Inverse Neural Operator for ODE Parameter Optimization
This addresses parameter optimization in stiff ODE systems like atmospheric chemistry, offering a faster and more accurate solution, though it is incremental as it builds on neural operator methods.
The paper tackles the problem of recovering hidden ODE parameters from sparse, partial observations by proposing the Inverse Neural Operator (INO), a two-stage framework that outperforms baselines in accuracy and achieves a 487x speedup with 0.23s inference time.

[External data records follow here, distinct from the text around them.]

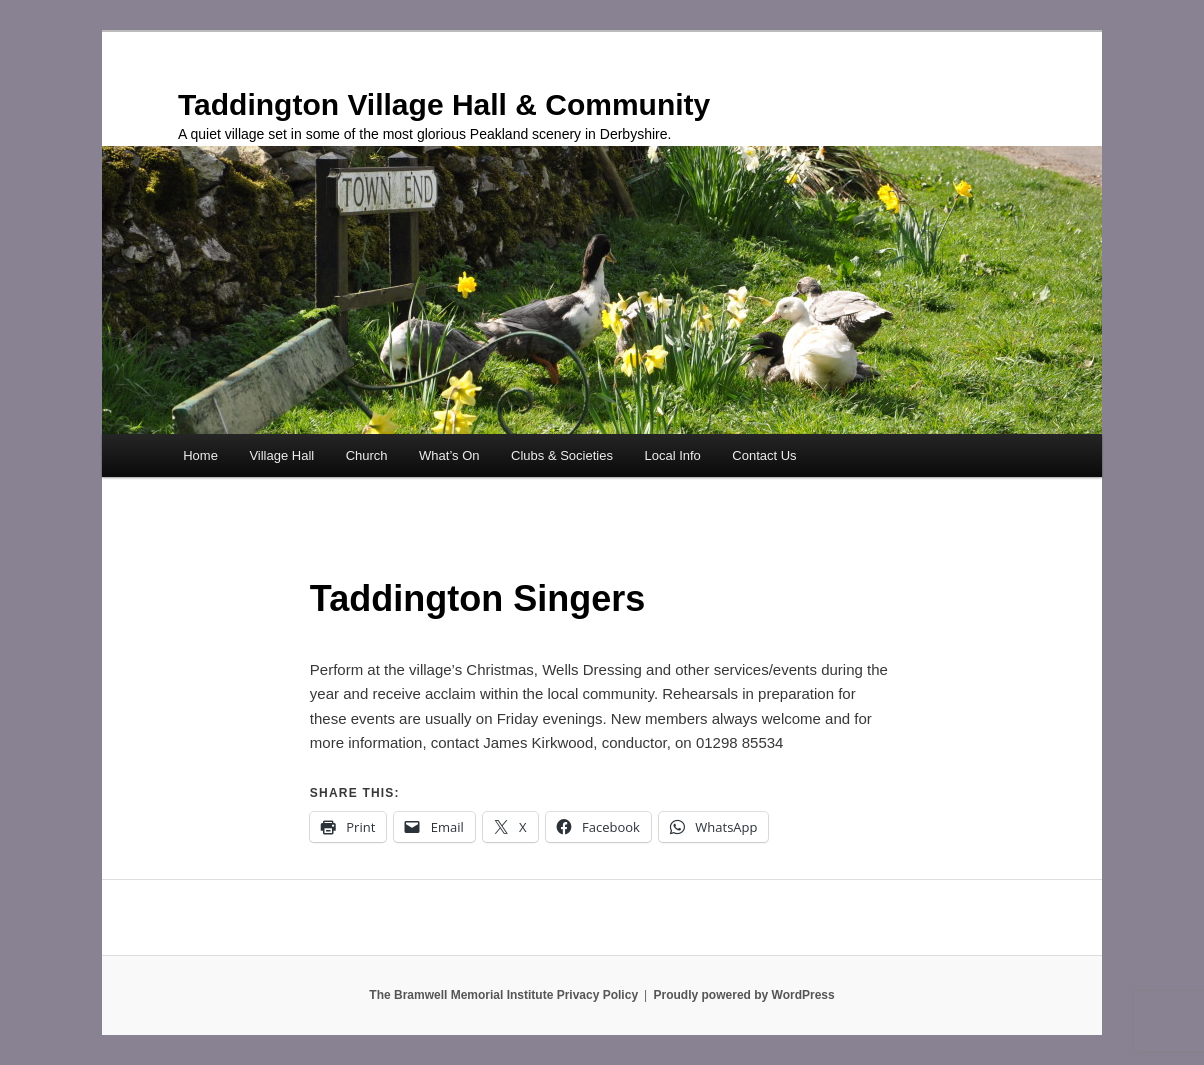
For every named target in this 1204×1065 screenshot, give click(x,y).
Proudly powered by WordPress (744, 995)
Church (367, 455)
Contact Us (764, 455)
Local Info (672, 455)
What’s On (449, 455)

We propose the Inverse Neural Operator (INO), a two-stage framework for recovering hidden ODE parameters from sparse, partial observations. In Stage 1, a Conditional Fourier Neural Operator (C-FNO) with cross-attention learns a differentiable surrogate that reconstructs full ODE trajectories from arbitrary sparse inputs, suppressing high-frequency artifacts via spectral regularization. In Stage 2, an Amortized Drifting Model (ADM) learns a kernel-weighted velocity field in parameter space, transporting random parameter initializations toward the ground truth without backpropagating through the surrogate, avoiding the Jacobian instabilities that afflict gradient-based inversion in stiff regimes. Experiments on a real-world stiff atmospheric chemistry benchmark (POLLU, 25 parameters) and a synthetic Gene Regulatory Network (GRN, 40 parameters) show that INO outperforms gradient-based and amortized baselines in parameter recovery accuracy while requiring only 0.23s inference time, a 487x speedup over iterative gradient descent.